Karena dalam kasus tersebut telah terjadi peristiwa perekrutan anak untuk dieksploitasi secara seksual untuk kepentingan komersial. Melalui instrument UU TPPO ini diharapkan bahwa aparat penegak hukum dengan PPATK dapat menelusuri transaksi yang dilakukan oleh pelaku untuk menjerat otak dari kejahatan yang dilakukan.
ICJR meminta Negara untuk andil lebih besar dalam penanganan anak korban ekspoitasi seksual melalui perekaman video dan korban kekerasan seksual.

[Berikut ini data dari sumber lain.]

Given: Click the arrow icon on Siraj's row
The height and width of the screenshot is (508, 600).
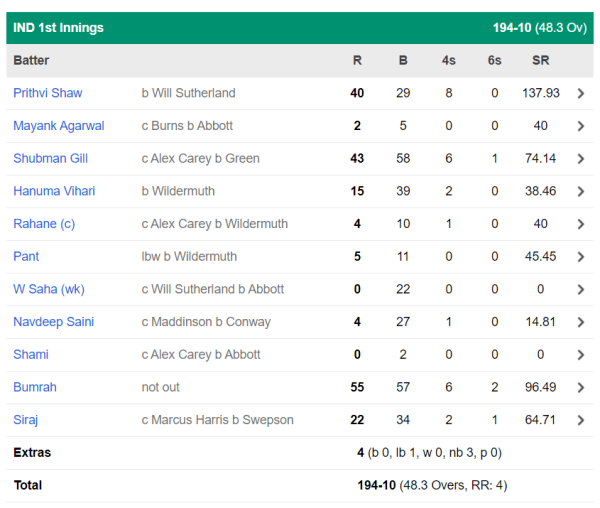Looking at the screenshot, I should tap(581, 420).
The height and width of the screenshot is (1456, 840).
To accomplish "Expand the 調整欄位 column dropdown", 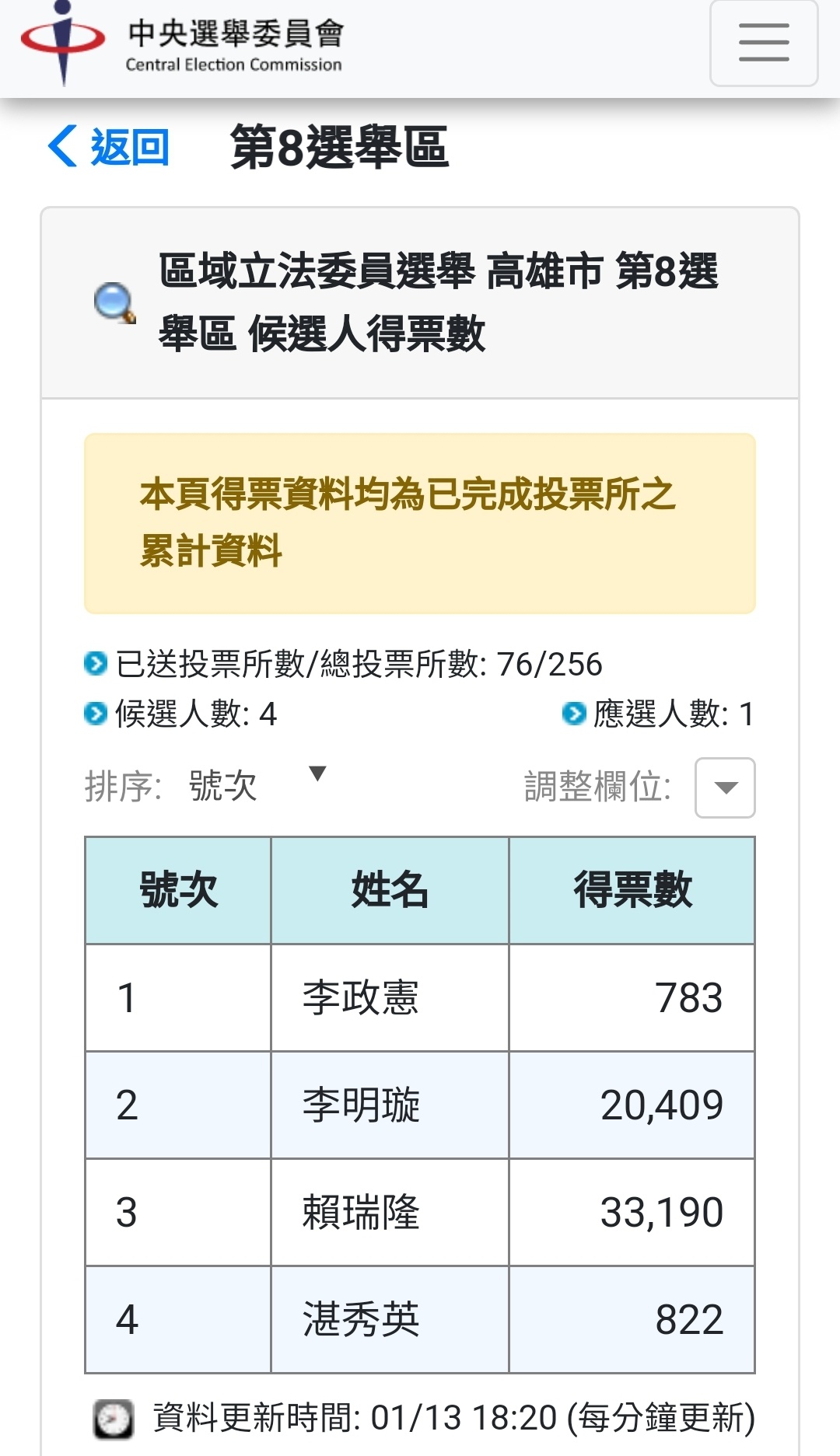I will [x=725, y=787].
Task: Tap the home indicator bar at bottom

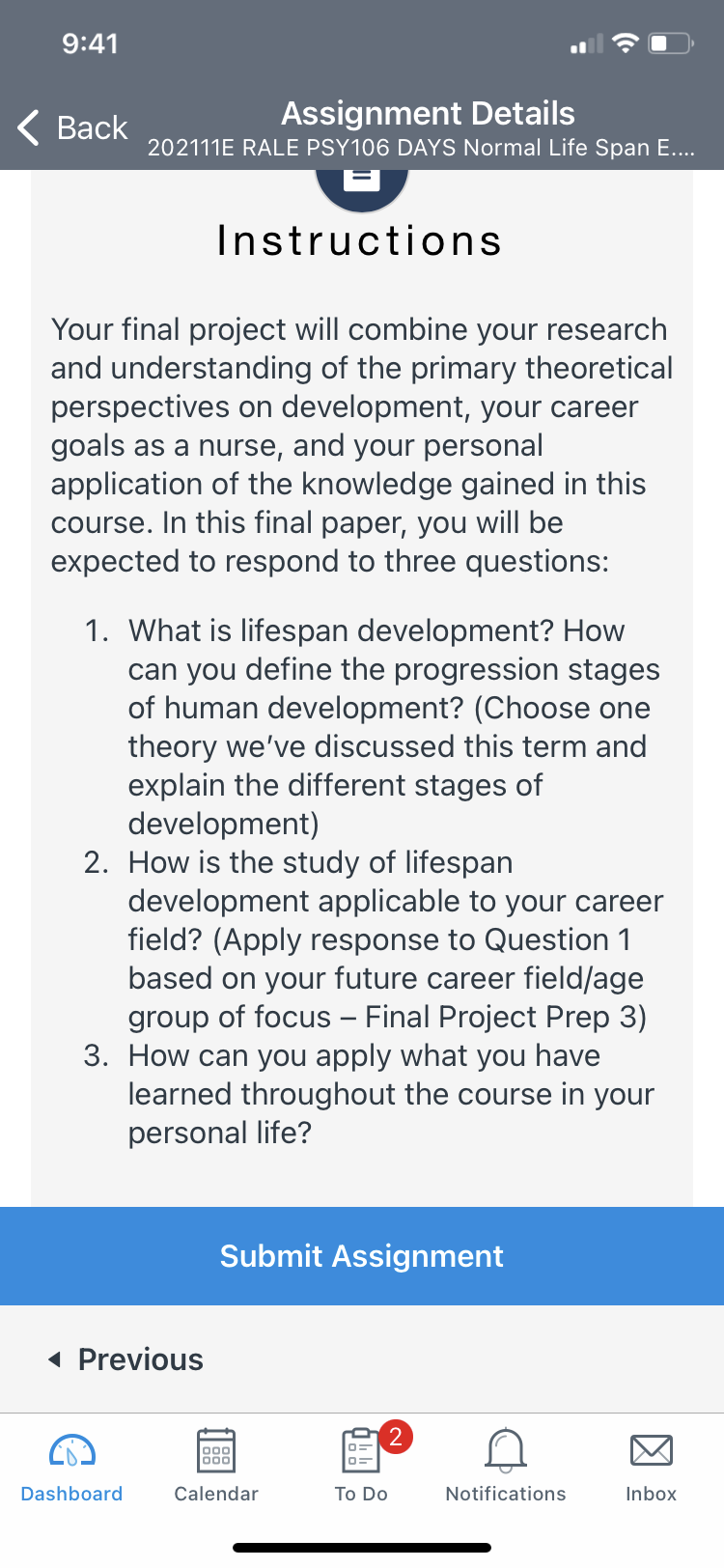Action: tap(362, 1548)
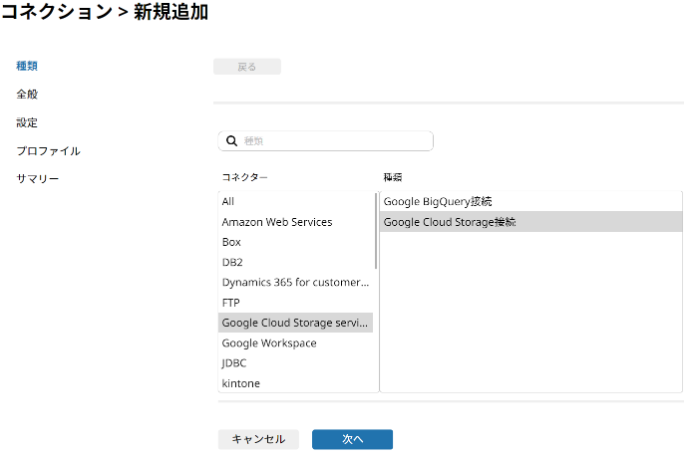Screen dimensions: 684x458
Task: Open the 設定 step in sidebar
Action: point(27,123)
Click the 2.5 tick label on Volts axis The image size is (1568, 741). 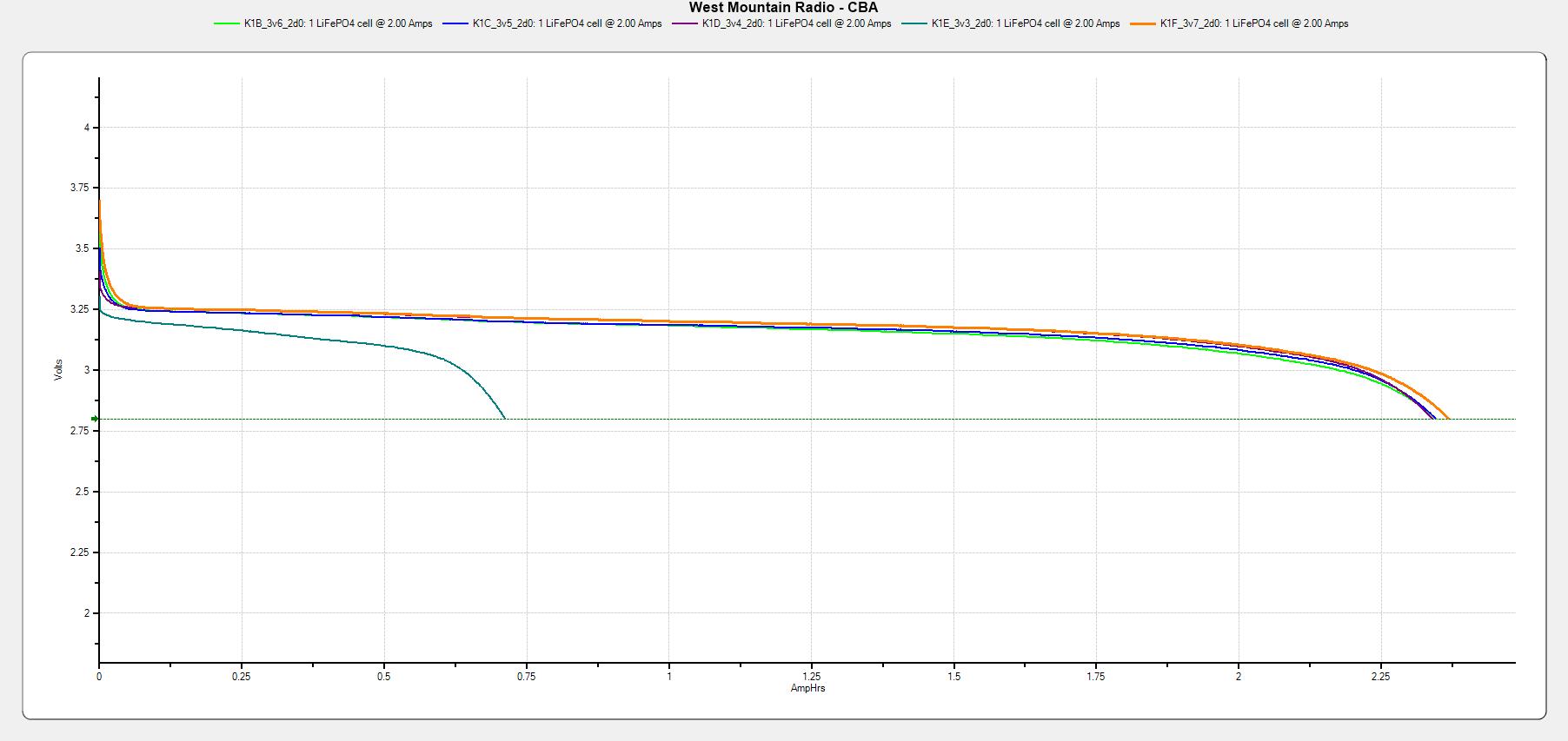[x=83, y=492]
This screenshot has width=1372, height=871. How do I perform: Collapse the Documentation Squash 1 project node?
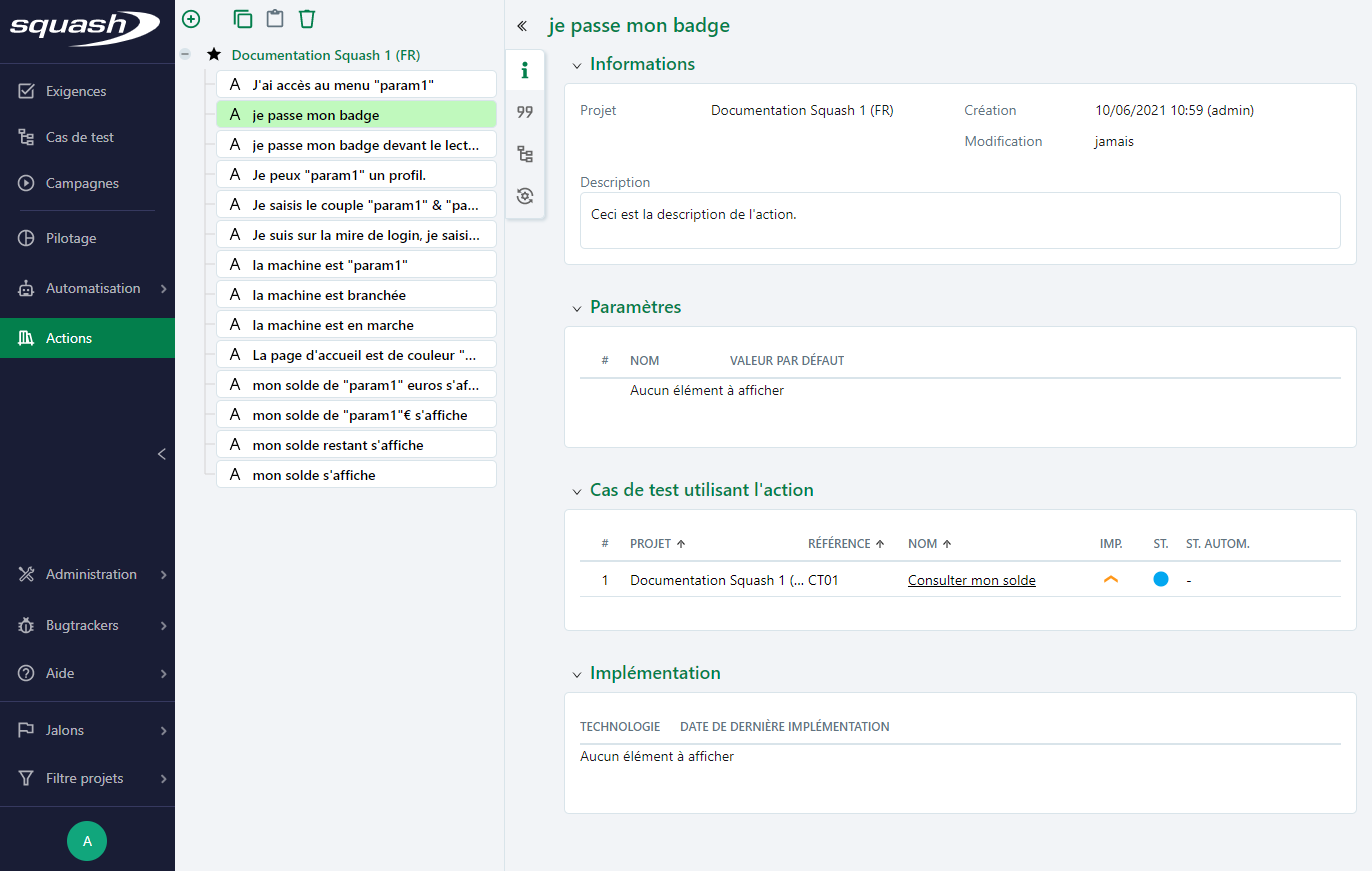click(x=185, y=55)
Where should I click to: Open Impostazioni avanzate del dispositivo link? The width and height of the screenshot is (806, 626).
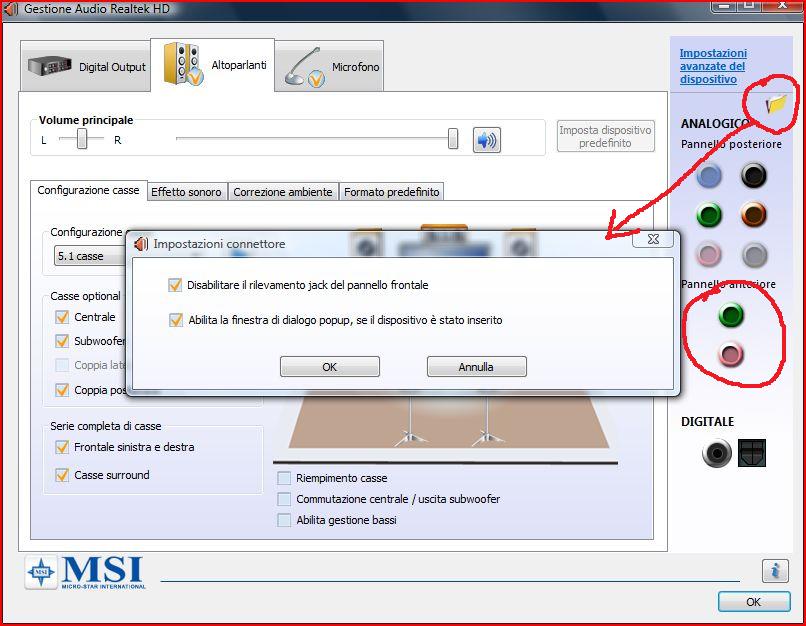pyautogui.click(x=713, y=66)
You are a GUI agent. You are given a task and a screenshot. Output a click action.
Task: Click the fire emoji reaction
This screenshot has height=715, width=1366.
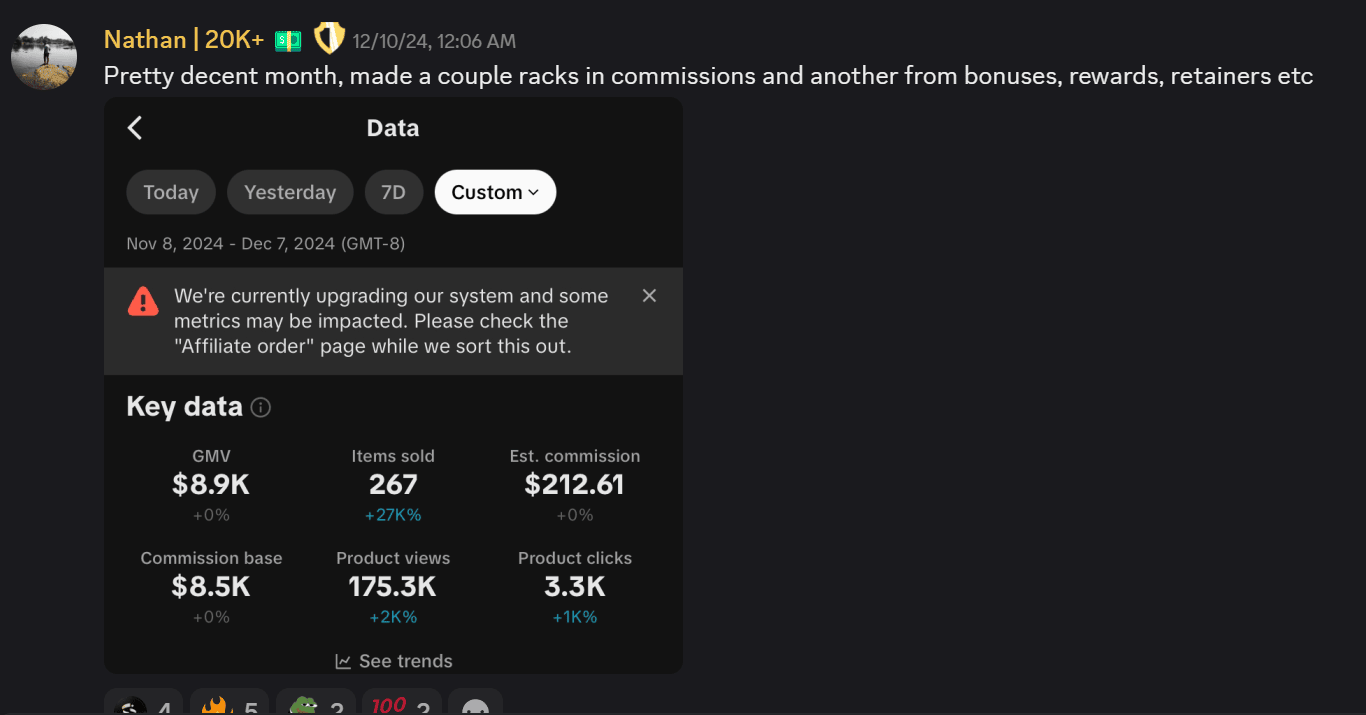(228, 705)
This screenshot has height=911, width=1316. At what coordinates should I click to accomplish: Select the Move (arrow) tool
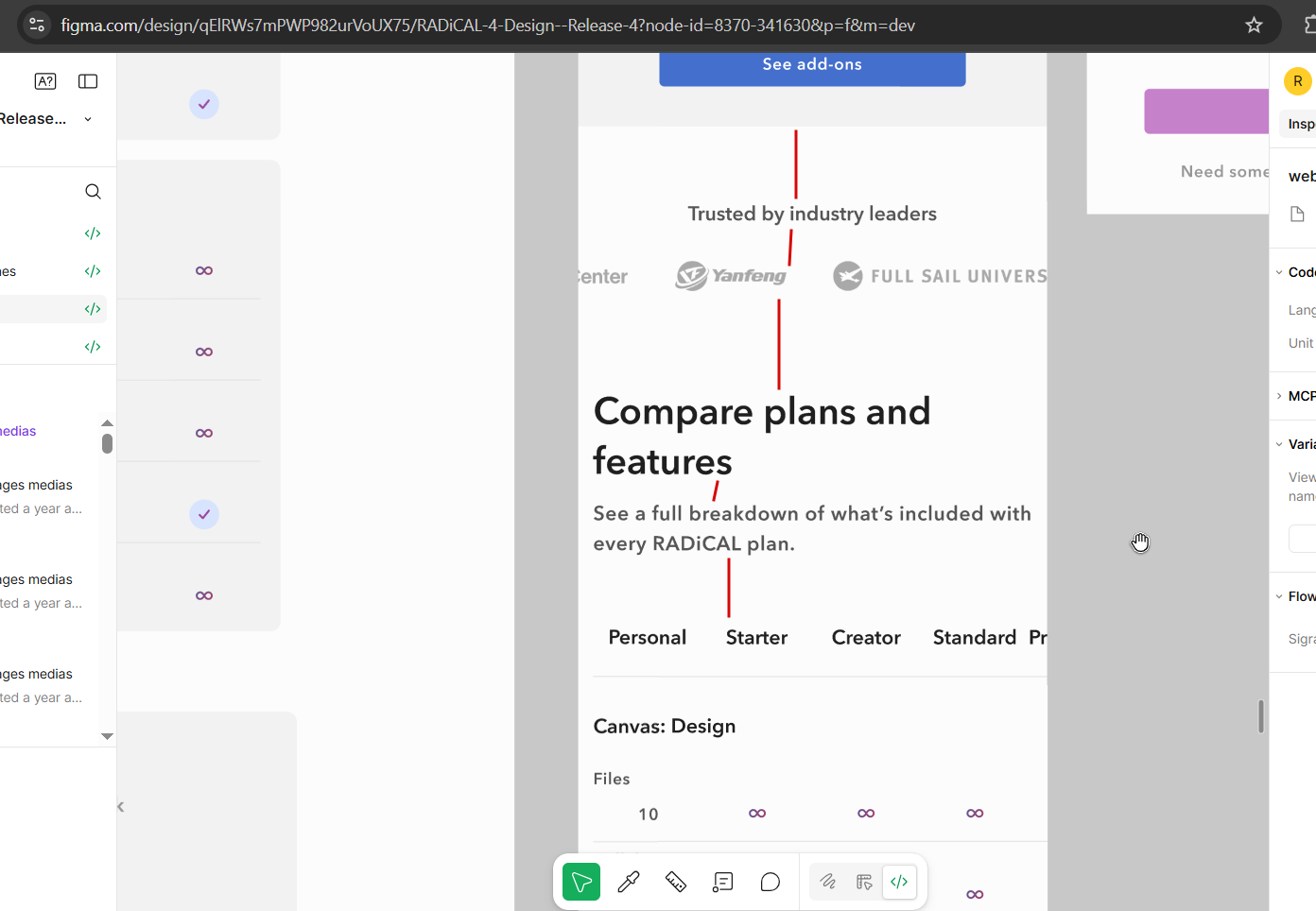point(581,882)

Lembaga layanan perlindungan korban khususnya P2TP2A, LPSK, dan Kemensos untuk fokus dalam pemberian perlindungan dan pemulihan bagi korban kekerasan seksual secara komprehensif.
Aparat penegak hukum untuk mendalami otak pelaku kejahatan dan menjerat pelaku dengan UU No 21 tahun 2007 tentang Pemberantasan Tindak Pidana Perdagangan Orang dan mengimplementasikan Peraturan Pemerintah No 43 tahun 2017 tentang Pelaksanaan Restitusi bagi Anak yang Menjadi Korban Tindak Pidana
Merekomendasikan kepada LPSK untuk segera berkoordinasi dengan lembaga pemberi layanan korban untuk merumuskan dan menghitung permohonan ganti kerugian dalam bentuk restitusi kepada aparat penegak hukum untuk dapat diakomodir dalam setiap tahap pemeriksaan perkara.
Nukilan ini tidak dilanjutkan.